Indeed, Sandusky's conduct was reported to university police by the mother of one of the victims in 1998. But the director of university police deliberately ordered a halt to the investigation of Sandusky without criminal charges, despite the discovery of at least one other victim.

And Sandusky was allegedly caught in the act by Penn State personnel twice, first by janitor James Calhoun in 2000, then by graduate assistant Mike McQueary in 2002. Though Calhoun and McQueary both reported the incidents to supervisors — including head football coach Joe Paterno '50 — Sandusky was not reported to external law enforcement.

What could have prompted so many officials to ignore Sandusky's repugnant crimes? The profit motive is highly salient: According to Forbes, the Penn State football franchise stands to lose at least $10 million in annual revenue, 20 percent of its 2009 profit margin, over the Sandusky scandal. That, and the fact that the university police fall under the aegis of Penn State's finance and business division — yes, law enforcement is handled by the same people responsible for ensuring that Penn State makes money — make clear the causes for the delay in bringing Sandusky to justice.

While the parallels between the Sandusky case and child molestation cases in the Catholic Church are obvious, there is a less apparent, but still very pressing, parallel to be drawn. Penn State is not the only institution with a tendency to funnel criminal proceedings into its own bureaucracy instead of calling the police — government police, not the ones whose bosses are university administrators.
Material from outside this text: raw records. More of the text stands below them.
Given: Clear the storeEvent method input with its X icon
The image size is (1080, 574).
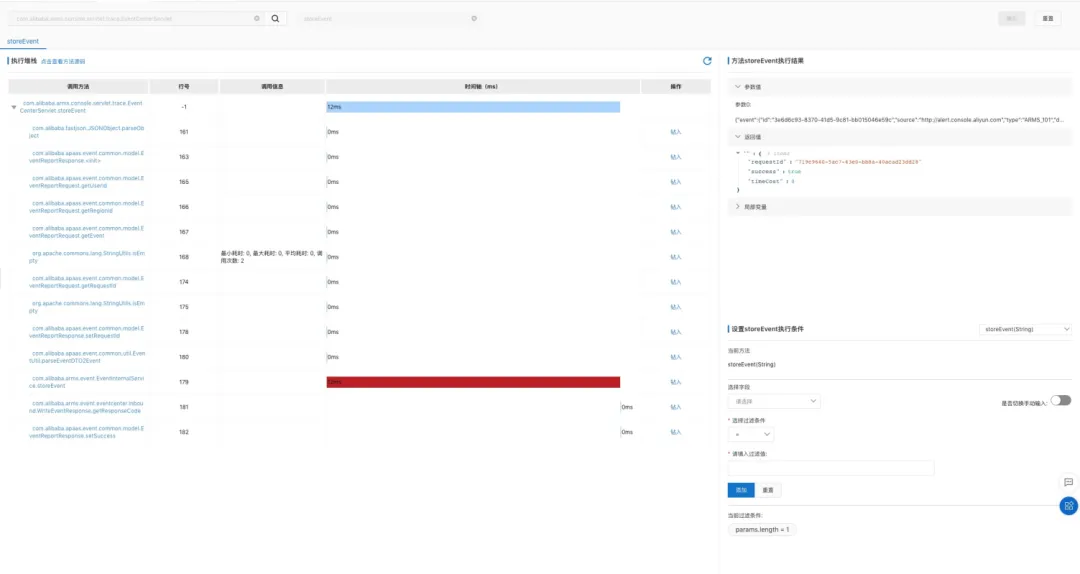Looking at the screenshot, I should coord(474,19).
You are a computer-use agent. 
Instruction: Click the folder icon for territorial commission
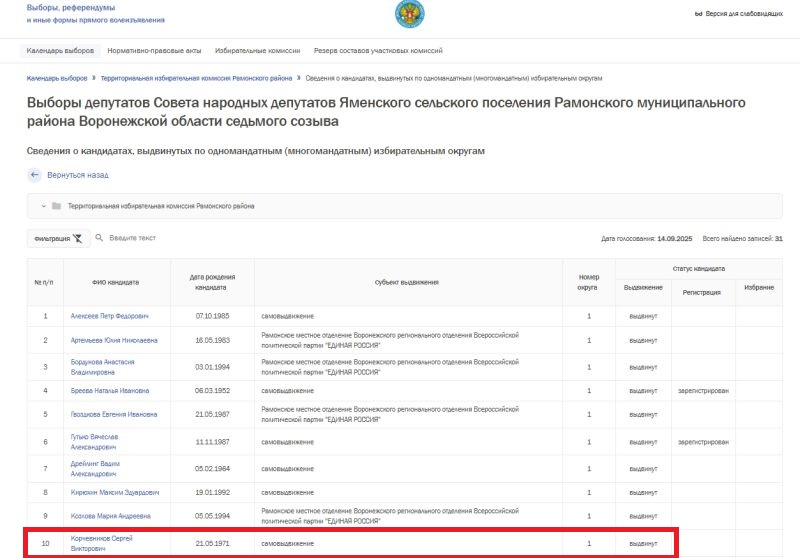coord(57,206)
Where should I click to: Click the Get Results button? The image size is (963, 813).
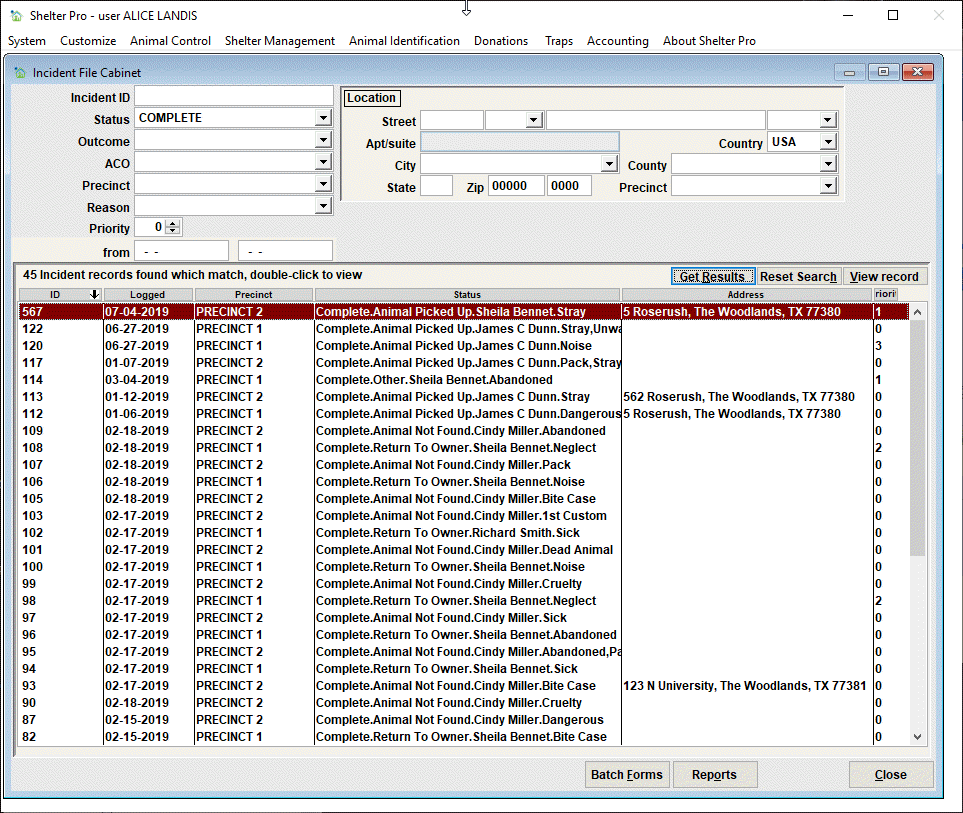click(x=712, y=276)
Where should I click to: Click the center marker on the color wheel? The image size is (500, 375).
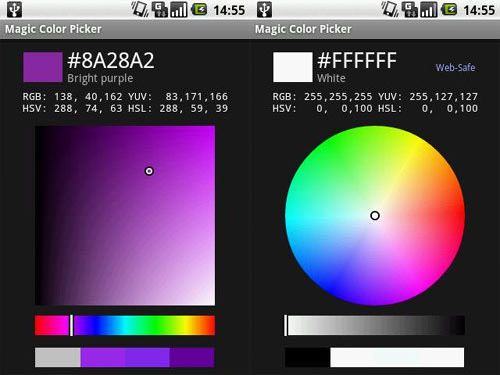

At Brown, this practice has been demonstrated with several recent sexual assault allegations involving students. While these incidents lack the potential for cataclysmic scandal of the Sandusky case, one case in particular — that of William McCormick and his anonymous accuser — highlights the damage that profit motives can inflict on the cause of criminal justice.

When allegations of rape were brought to the University administration against McCormick in 2006, administrators summarily expelled him from campus without anything resembling due process. According to McCormick — as a recent Herald editorial points out, McCormick's narrative is the only one that has been made public by anyone involved ("The full truth," Nov. 9) — the University deferred to its profit motive because the alleged victim's father is an influential University donor.

By McCormick's assertion, the father of the alleged victim used his wealth to deprive McCormick of his rights as an accused defendant, going so far as to tamper with the process and with witnesses. Unfortunately, because the case was taken up by the University — an arbiter with an obvious conflict of interest — justice may never be possible in this case in any real sense. If McCormick's allegations are true, then the witnesses have already been compromised to the point of possible inadmissibility in court.

Moreover, if one goes back, one can find numerous other instances of Brown mishandling similar cases, with similar aspersions upon the validity of the administration as a mediator. A 2010 Herald article ("Brown faces dilemma with assault allegations," April 29, 2010) details several of these instances. One case is that of Adam Lack, a former Brown student who was pushed off campus in a manner similar to McCormick, but who eventually compelled the University to admit that its ad hoc system of criminal justice had failed.

The bungling of criminal investigations by private actors facing private incentives is a repeating process, both at Brown and at Penn State. For the latter, this process culminated in the catastrophic failure to punish among the most horrifying of crimes until it was far too late. This should be a wake-up call for Brown to defer immediately the role it has assumed as a de facto court of law to state authorities, so that unlike the frightened civilians in the Sinclair Lewis novel of the same name, students can say without trepidation that "it can't happen here."

Hunter Fast '12 thinks that the Editorial Page Board's "investigatory panel" should be a grand jury that is not nominated by the very people it seeks to investigate.